Stored data entries:
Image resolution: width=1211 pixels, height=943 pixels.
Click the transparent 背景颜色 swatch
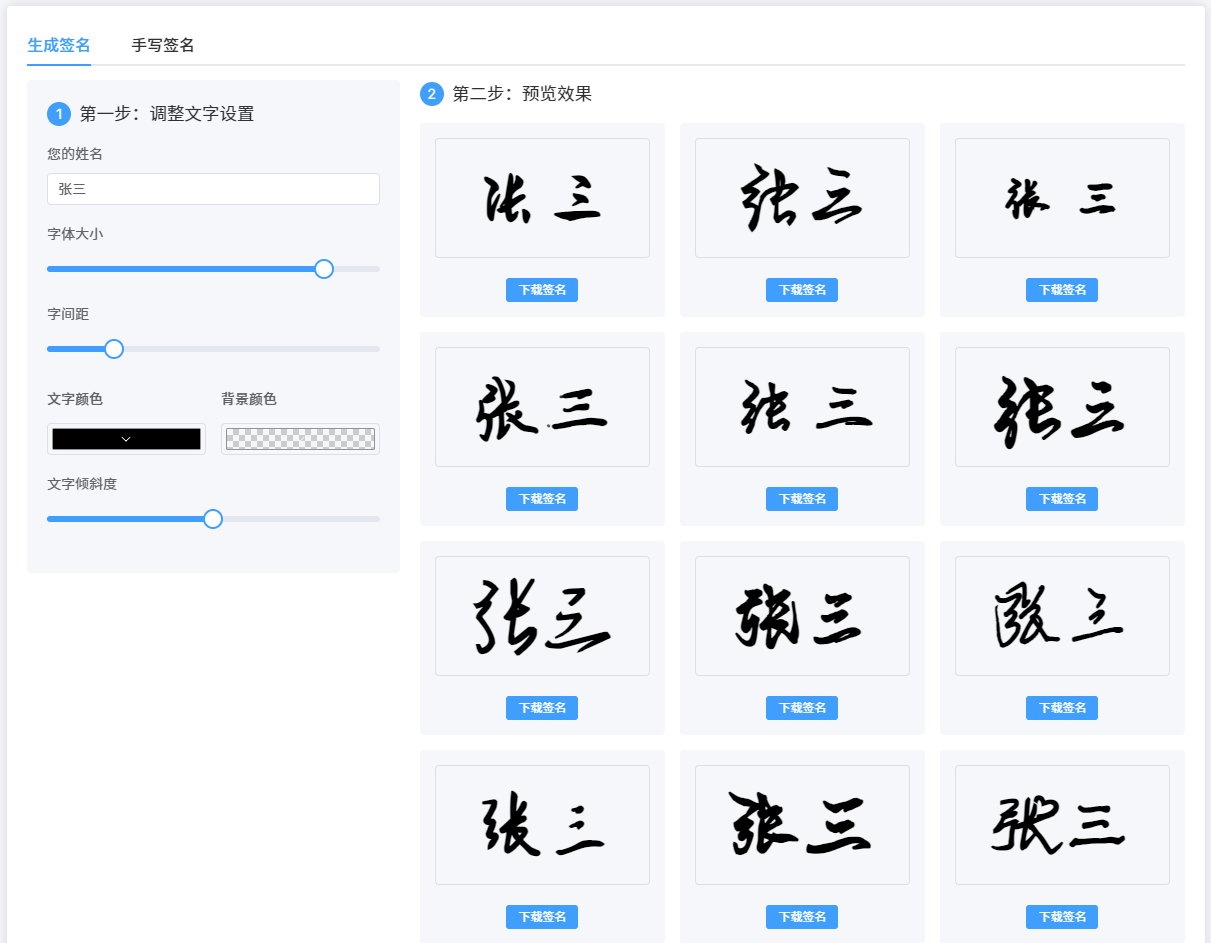pyautogui.click(x=300, y=438)
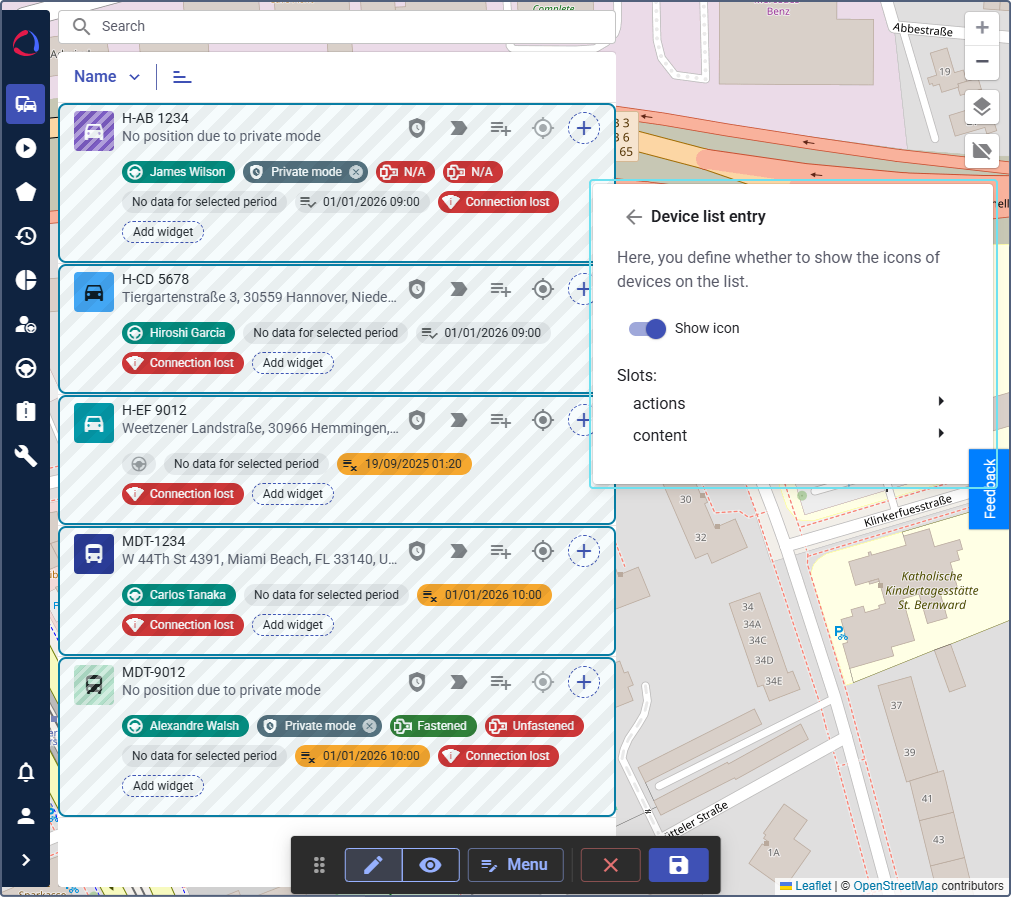Click the history clock icon in sidebar
Viewport: 1011px width, 897px height.
[26, 236]
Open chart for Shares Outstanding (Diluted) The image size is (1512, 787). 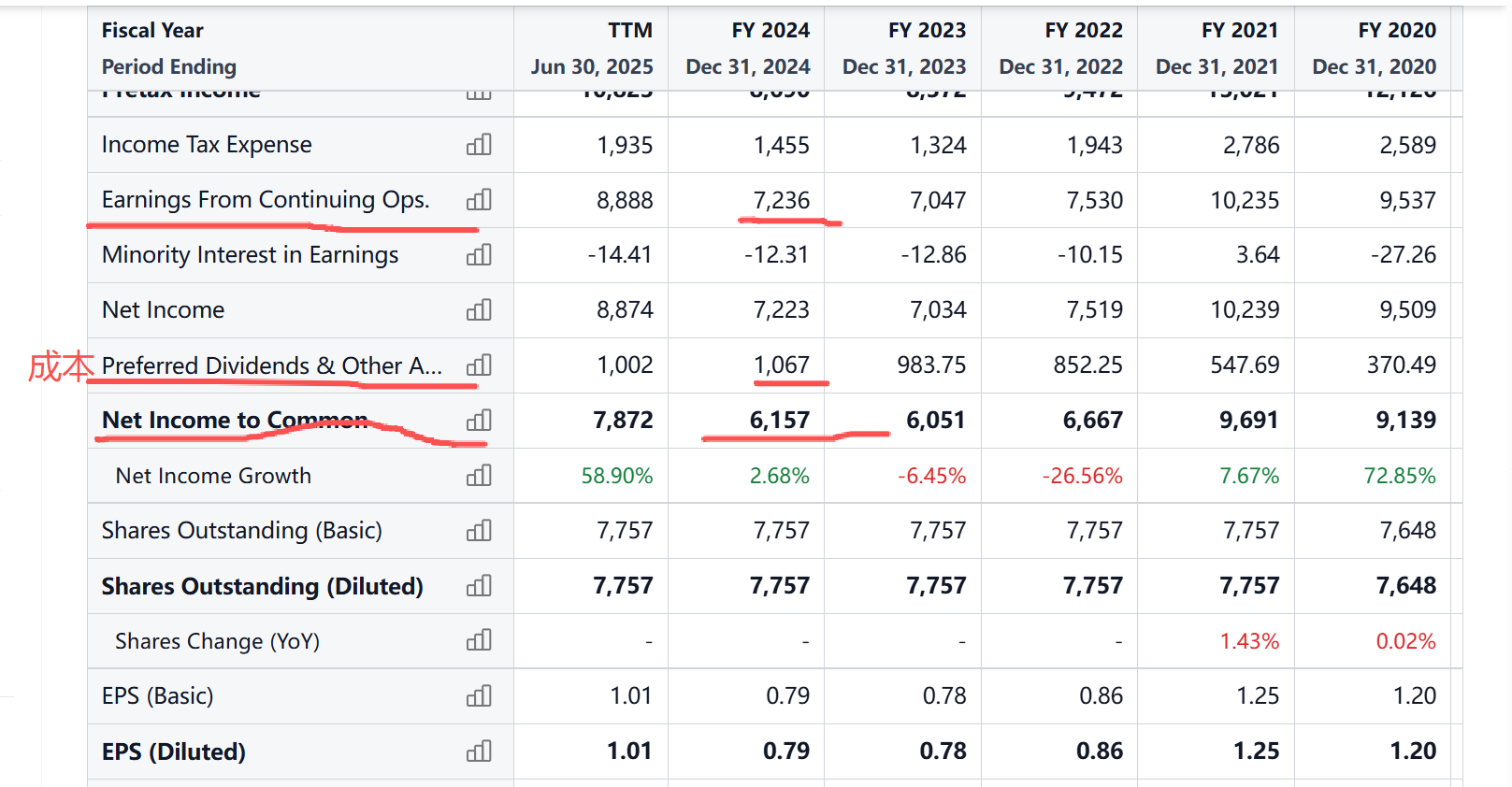point(479,586)
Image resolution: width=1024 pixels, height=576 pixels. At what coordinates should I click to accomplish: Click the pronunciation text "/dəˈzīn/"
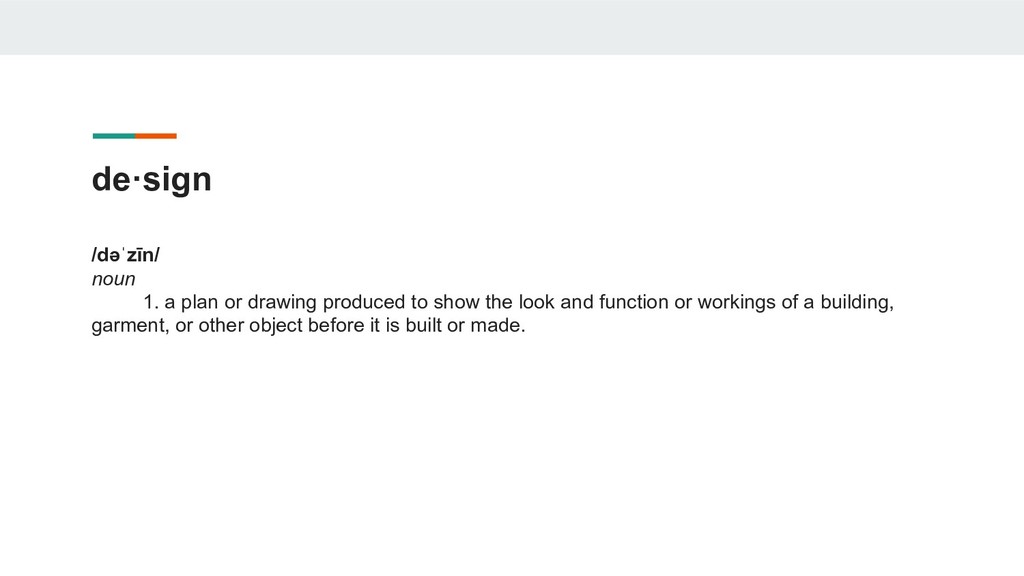[x=126, y=255]
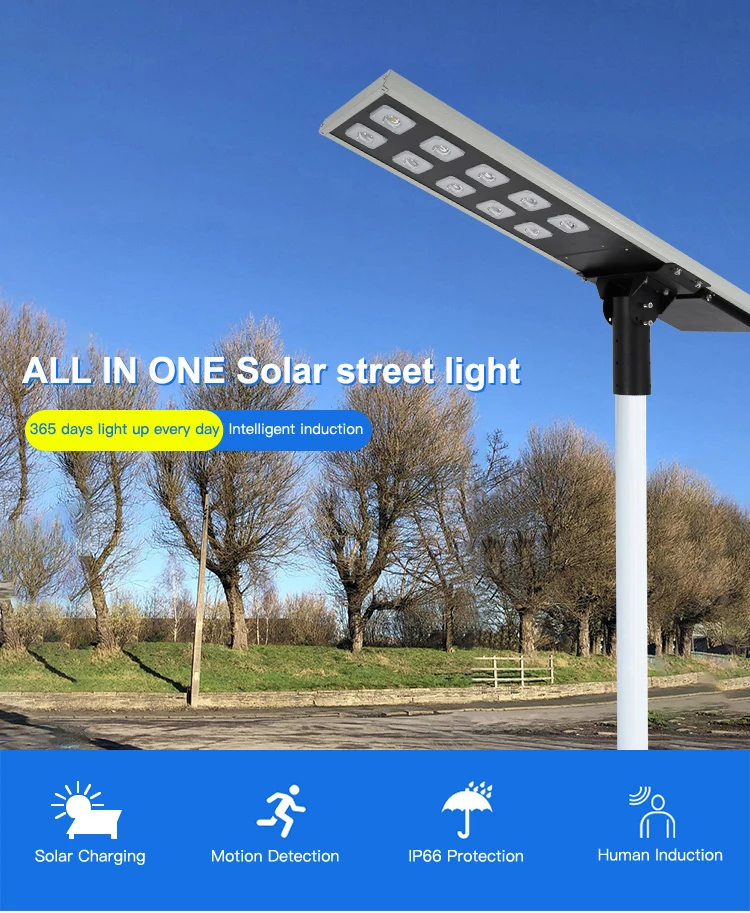Click the white street light pole
This screenshot has width=750, height=913.
[x=632, y=571]
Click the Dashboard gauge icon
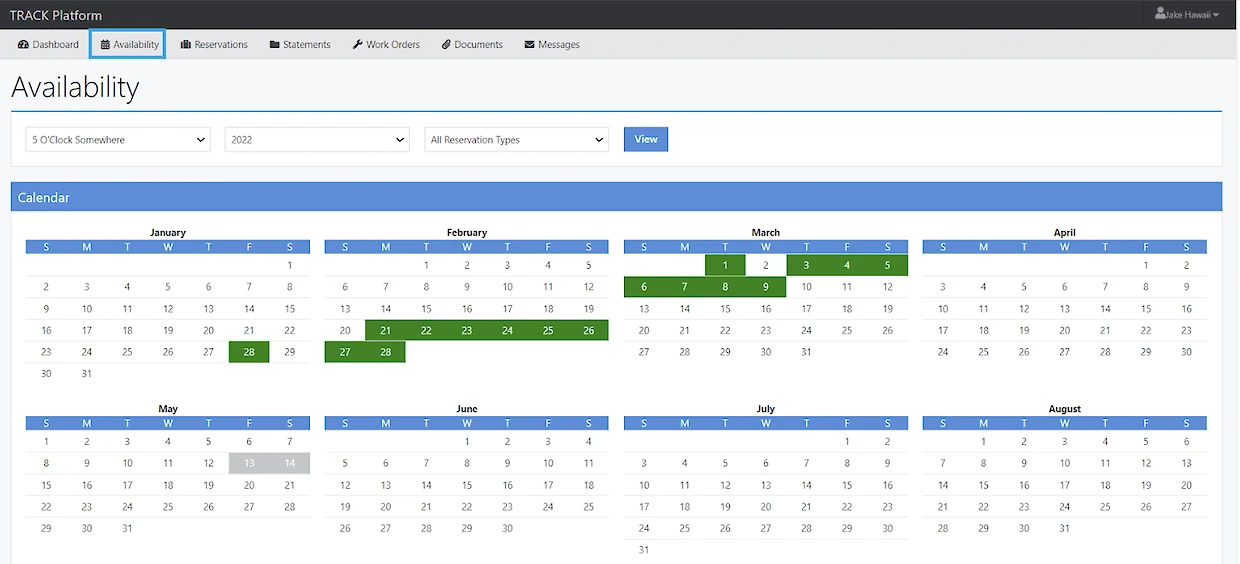The image size is (1240, 564). [24, 45]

* _Instructions for the task_: When you reach the line containing "Image resolution: width=1024" in the entries above, please retype it and each line after it through the last one, exactly, without the pictures.

* _Written response_:
Image resolution: width=1024 pixels, height=576 pixels. At what coordinates should I click to accomplish: Click the pronunciation text "/dəˈzīn/"
[x=126, y=255]
Click the white street light pole
This screenshot has width=750, height=913.
[x=632, y=571]
Click the Dashboard gauge icon
The image size is (1240, 564). [24, 45]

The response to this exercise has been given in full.